張德福1，付緒磊1，張 明2，楊文慧3，楊慧盈3， 湯軼偉1，高 雪1，徐永霞1，勵建榮1,*

（1.渤海大學食品科學與工程學院，遼寧省食品安全重點實驗室，遼寧 錦州 121013；2.渤海大學新能源學院，遼寧 錦州 121013；3.軍事醫學科學院微生物流行病研究所，病原微生物生物安全國家重點實驗室，北京 100071）

摘 要：副溶血弧菌為一種嗜鹽性革蘭氏陰性短桿菌，是引發人食源性疾病的主要致病菌之一，主要分布在海洋環境中。副溶血弧菌的毒力因子主要包括黏附因子、侵襲因子、溶血性毒素、尿素酶、脂 多糖、外膜蛋白、蛋白酶、Ⅲ型分泌系統和攝鐵系統等。本文就副溶 血弧菌的主要毒力因子及其致病機理的研究進展進行綜述，可為進一步研究該菌的分子致病機理、制定快速精確的檢測方法等提供參考。

關鍵詞：副溶血弧菌；毒力因子；致病機理；溶血素；Ⅲ型分泌系統

副溶血弧菌（Vibrio parahaemolyticus，Vp）是一種嗜鹽性革蘭氏陰性短桿菌，是世界范圍內重要的食源性致病菌，主要分布在海洋環境中，尤其是沿海地區的海水、海底沉積物和海產品中[1-2]。人類食用被致病性Vp污染的或未煮熟的海產品會引起急性腸胃炎，通常發病的潛伏期為1～4 d不等，大多為10 h左右。患者會出現腹瀉、腹部痙攣、惡心、嘔吐和發熱等現象，嚴重時甚至出現脫水、昏迷等癥狀[2-3]。Vp引起的食源性疾病已成為世界范圍內的公共衛生問題之一。近年來，在亞洲（尤其是東南亞地區）、歐洲和北美洲均多次爆發了Vp導致的食源性疾病[4-7]。據我國食源性疾病監測網1992—2001年統計分析數據顯示，Vp引起的食源性疾病居微生物食源性疾病的首位[8]，因此Vp的毒力因子和致病機理的研究越來越受到人們的重視。目前，國內外學者利用現代生物學技術對Vp毒力因子及致病機理的研究取得了很大進展，為科學防治Vp所引發的疾病奠定了良好的基礎。本文擬對Vp的毒力因子，包括黏附因子、侵襲因子、溶血性毒素、尿素酶、脂多糖、外膜蛋白、蛋白酶、Ⅲ型分泌系統和攝鐵系統等對宿主的致病性和致病機理的最新研究進展作綜合介紹。

1　黏附因子（adherence factors）

病原菌的黏附作用與其致病性密切相關，是病原菌接觸和感染宿主的第一步，也是導致感染的首要條件，其實質就是病原菌表面的特殊結構和蛋白與宿主靶細胞表面受體黏附并相互作用，但目前對Vp如何定殖于人的腸道還不十分明確[9]。

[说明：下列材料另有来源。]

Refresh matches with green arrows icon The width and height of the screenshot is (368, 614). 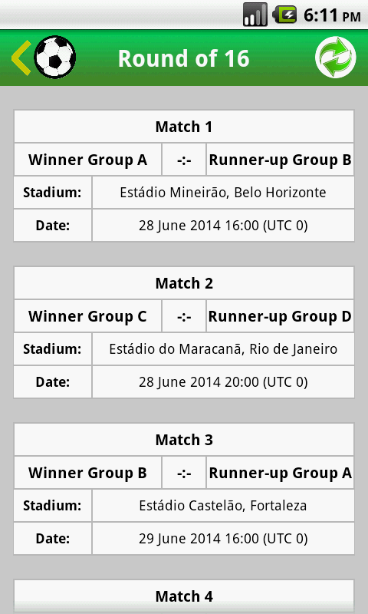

Gingras等[10]發現神奈川陽性（Kanagawa phenomonon positive，KP＋）菌株和神奈川陰性（Kanagawa phenomonon negative，KP－）菌株對人腸道上皮細胞的黏附沒有顯著差異，表明Vp普遍具有對人腸道上皮細胞的黏附能力。Nakasone等[11]發現純化的Vp Ha 7 株菌毛能夠黏附兔腸道上皮細胞，用菌毛抗體的Fab片段處理Vp或用純化的菌毛處理兔腸道后，Vp都不能再繼續黏附腸道。這表明Vp的菌毛在其黏附和定殖于腸道的過程中具有重要作用。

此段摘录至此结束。